Excerpts from a dataset:

+++

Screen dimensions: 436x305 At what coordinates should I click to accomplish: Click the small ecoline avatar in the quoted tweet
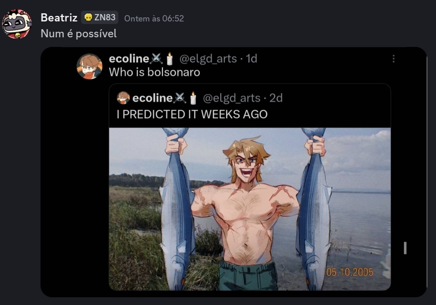click(123, 98)
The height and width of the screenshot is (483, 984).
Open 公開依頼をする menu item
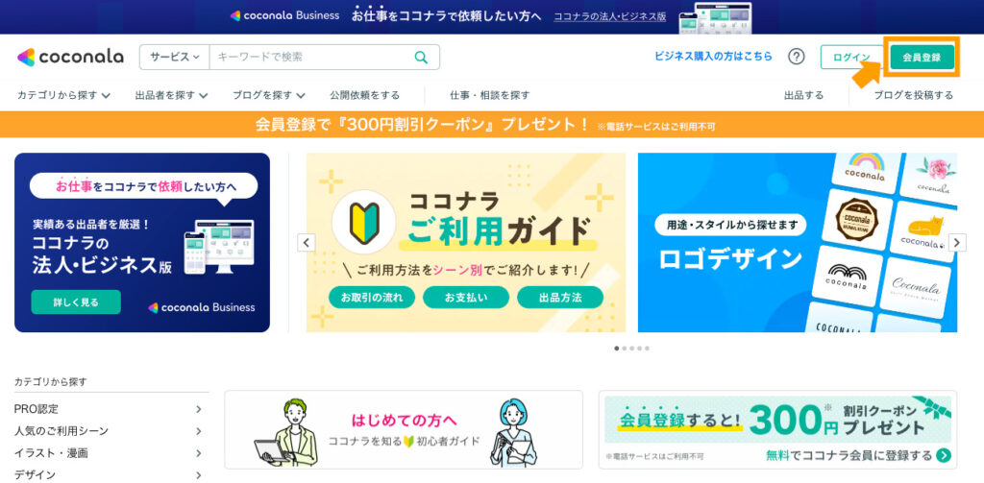point(364,95)
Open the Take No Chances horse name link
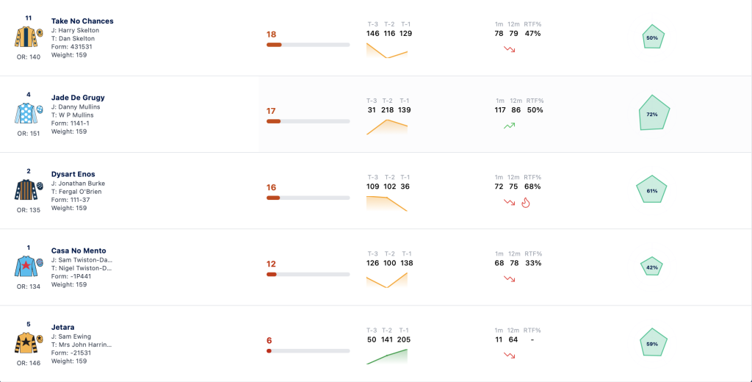 (x=82, y=21)
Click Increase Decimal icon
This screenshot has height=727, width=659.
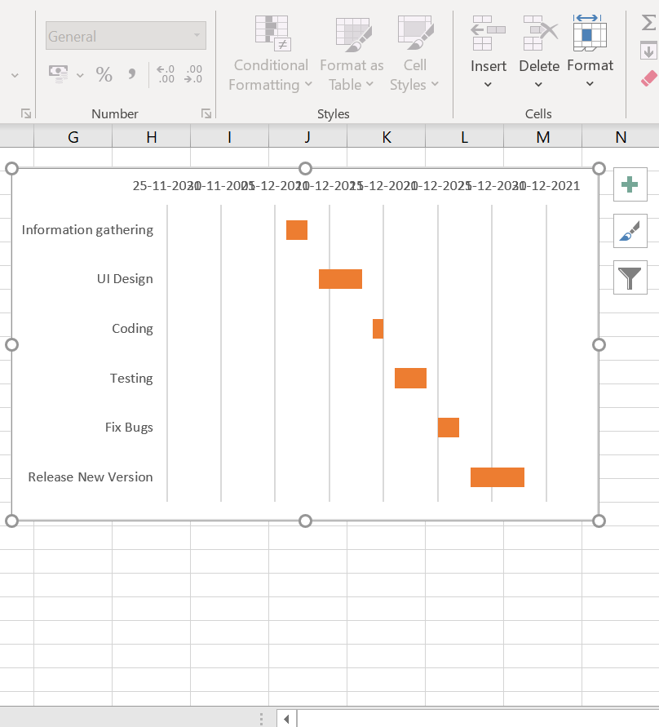coord(166,75)
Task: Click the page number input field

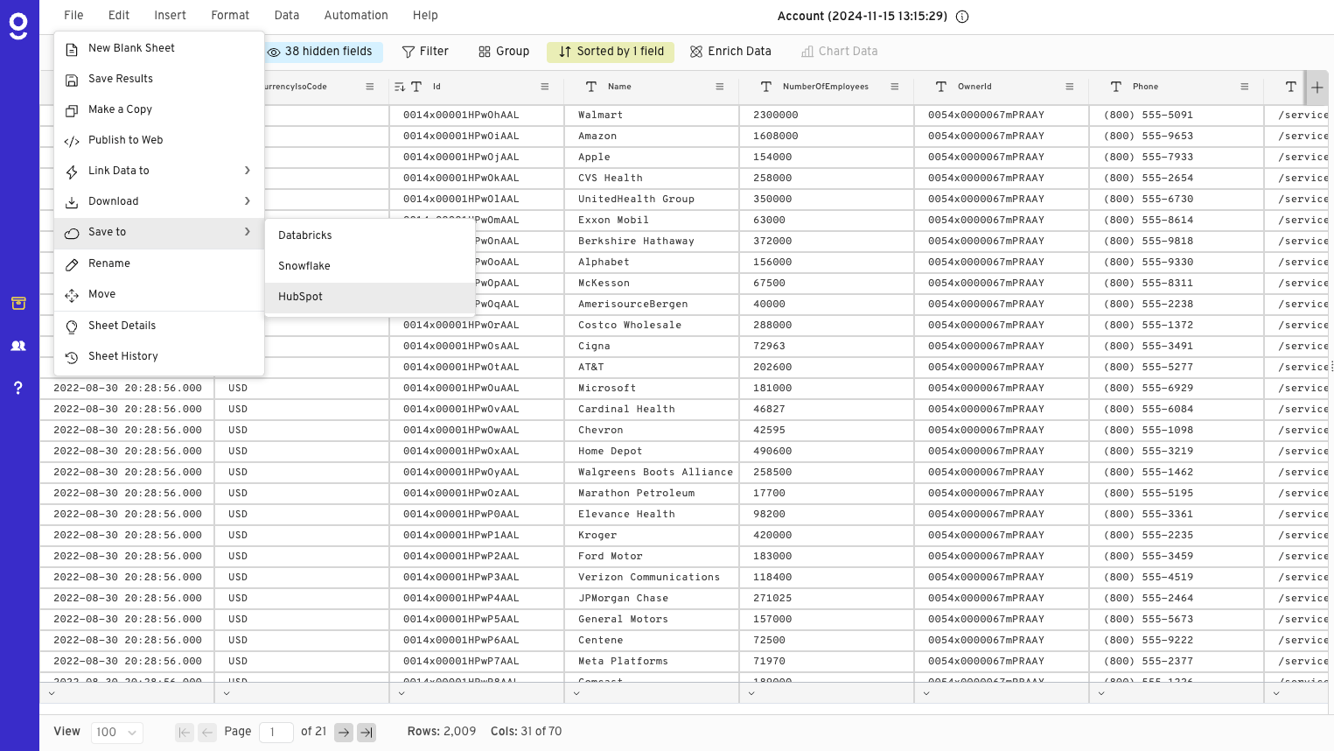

+++

About this task :: Give back, exactly and with nothing added, the lines from the line with "Click Increase Decimal icon" through the final line of the data, both included; leave pictures out.

Answer section ::
Click Increase Decimal icon
This screenshot has height=727, width=659.
coord(166,75)
Task: Click the page number input field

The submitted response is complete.